INSTRUCTIONS:
1. Can you reproduce everything in the Audit Committee passage from "The Audit Committee shall pre-approve" down to "next scheduled meeting."?
2. Answer these questions from the Audit Committee passage, one per line:
(a) To whom does the independent auditor report directly?
(b) What may the appointment or replacement of the independent auditor be subject to?
(c) When must a subcommittee's decisions to grant pre-approvals be presented to the full Audit Committee?
3. Can you carry on the Audit Committee passage with the text that would come after its final sentence?

--- start EXCERPT TO READ ---

The Audit Committee may also meet with the Company’s
investment bankers or other financial advisors who represent or advise the Company.
4.
Audit Committee Authority and Responsibilities
The Audit Committee shall have the sole authority to appoint or replace the
independent auditor (subject, if applicable, to shareholder ratification).
The Audit
Committee shall be directly responsible for the compensation and oversight of the work of
the independent auditor (including resolutions of disagreements between management and
the independent auditor regarding financial reporting) for the purpose of preparing or
issuing an audit report or related work.
The independent auditor shall report directly to the
Audit Committee.
The Audit Committee shall pre-approve all auditing and audit-related services,
internal control-related services and permitted non-audit services (including the terms and
fee arrangements thereof) to be performed for the Company by the independent auditor,
subject to any de minimus exceptions for non-audit services described in the Exchange Act
which are approved by the Audit Committee prior to the completion of the audit.
The
Audit Committee may form and delegate authority to subcommittees consisting of one or
more members when appropriate, including the authority to grant pre-approvals of audit
and permitted non-audit services, provided that decisions of such subcommittee to grant
pre-approvals shall be presented to the full Audit Committee at its next scheduled meeting.

--- end EXCERPT TO READ ---
--- start DATASET ENTRIES ---

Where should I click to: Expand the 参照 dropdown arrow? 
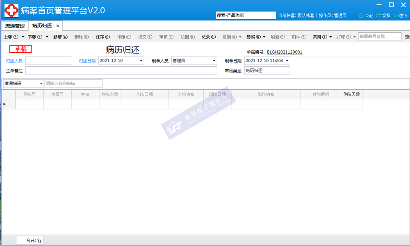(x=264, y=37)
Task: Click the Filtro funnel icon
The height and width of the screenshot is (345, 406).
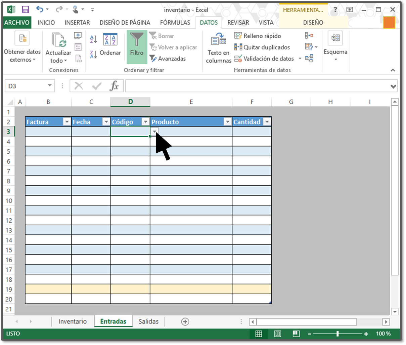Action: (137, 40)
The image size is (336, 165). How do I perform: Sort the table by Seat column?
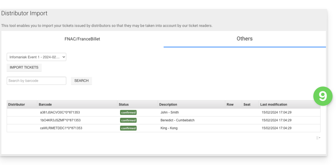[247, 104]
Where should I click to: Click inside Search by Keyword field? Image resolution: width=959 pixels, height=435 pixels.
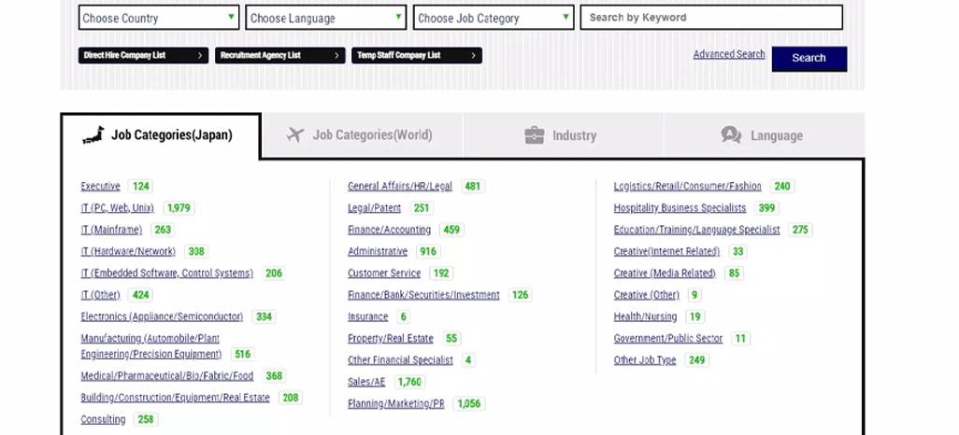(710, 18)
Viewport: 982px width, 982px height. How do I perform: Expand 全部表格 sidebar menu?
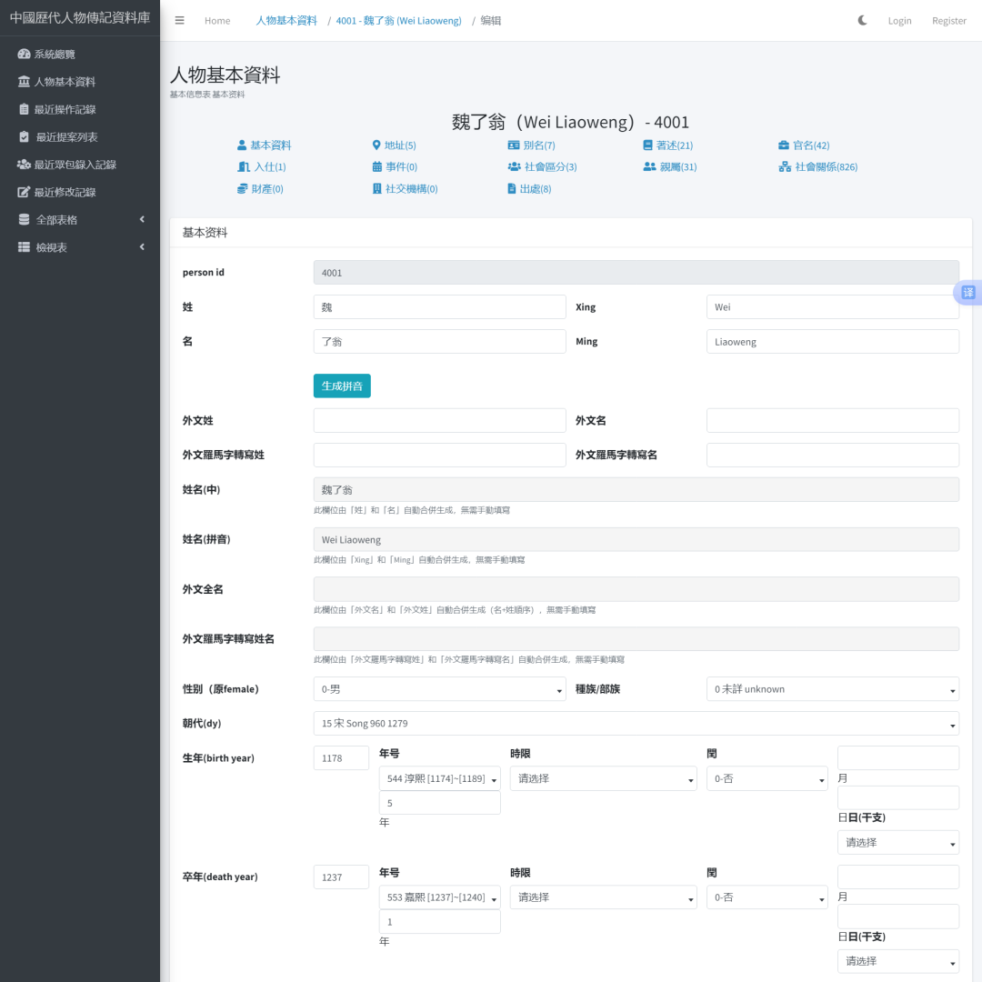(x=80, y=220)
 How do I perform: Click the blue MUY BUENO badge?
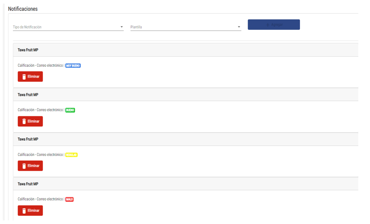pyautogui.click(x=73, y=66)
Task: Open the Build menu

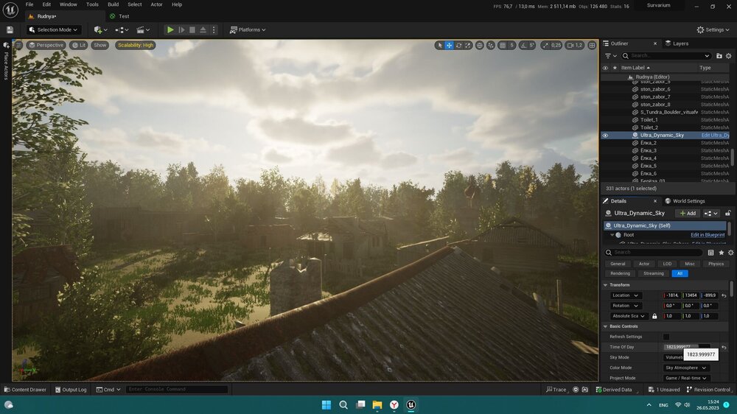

--- end DATASET ENTRIES ---

RESPONSES IN ORDER:
1.
The Audit Committee shall pre-approve all auditing and audit-related services,
internal control-related services and permitted non-audit services (including the terms and
fee arrangements thereof) to be performed for the Company by the independent auditor,
subject to any de minimus exceptions for non-audit services described in the Exchange Act
which are approved by the Audit Committee prior to the completion of the audit.
The
Audit Committee may form and delegate authority to subcommittees consisting of one or
more members when appropriate, including the authority to grant pre-approvals of audit
and permitted non-audit services, provided that decisions of such subcommittee to grant
pre-approvals shall be presented to the full Audit Committee at its next scheduled meeting.

2.
(a) The Audit Committee.
(b) Shareholder ratification, if applicable.
(c) At the full Audit Committee's next scheduled meeting.

3.
The Audit Committee shall have the authority, to the extent it deems necessary or
advisable, to retain independent legal, accounting or other consultants to advise the Audit
Committee.
The Company shall provide for appropriate funding, as determined by the
Audit Committee, for payment of compensation to the independent auditor for the purpose
of rendering or issuing audit and related reports and to any advisors employed by the Audit
Committee.
The Audit Committee shall report its activities to the Board of Directors in such
manner and at such times as the Audit Committee or the Board of Directors deems
appropriate.
The Audit Committee shall review and reassess the adequacy of this Charter
annually and recommend any proposed changes to the Board of Directors for approval.
The Audit Committee shall annually review the Audit Committee’s own performance, or
shall cooperate with the Nominating and Corporate Governance Committee in conducting
such review.
The Audit Committee, to the extent it deems necessary or advisable, shall:
Financial Statement and Disclosure Matters
(a) Review and discuss with management and the independent auditor the
annual audited financial statements, including disclosures made in management’s
discussion and analysis, and make a recommendation as to whether the audited
financial statements should be included in the Company’s Form 10-K.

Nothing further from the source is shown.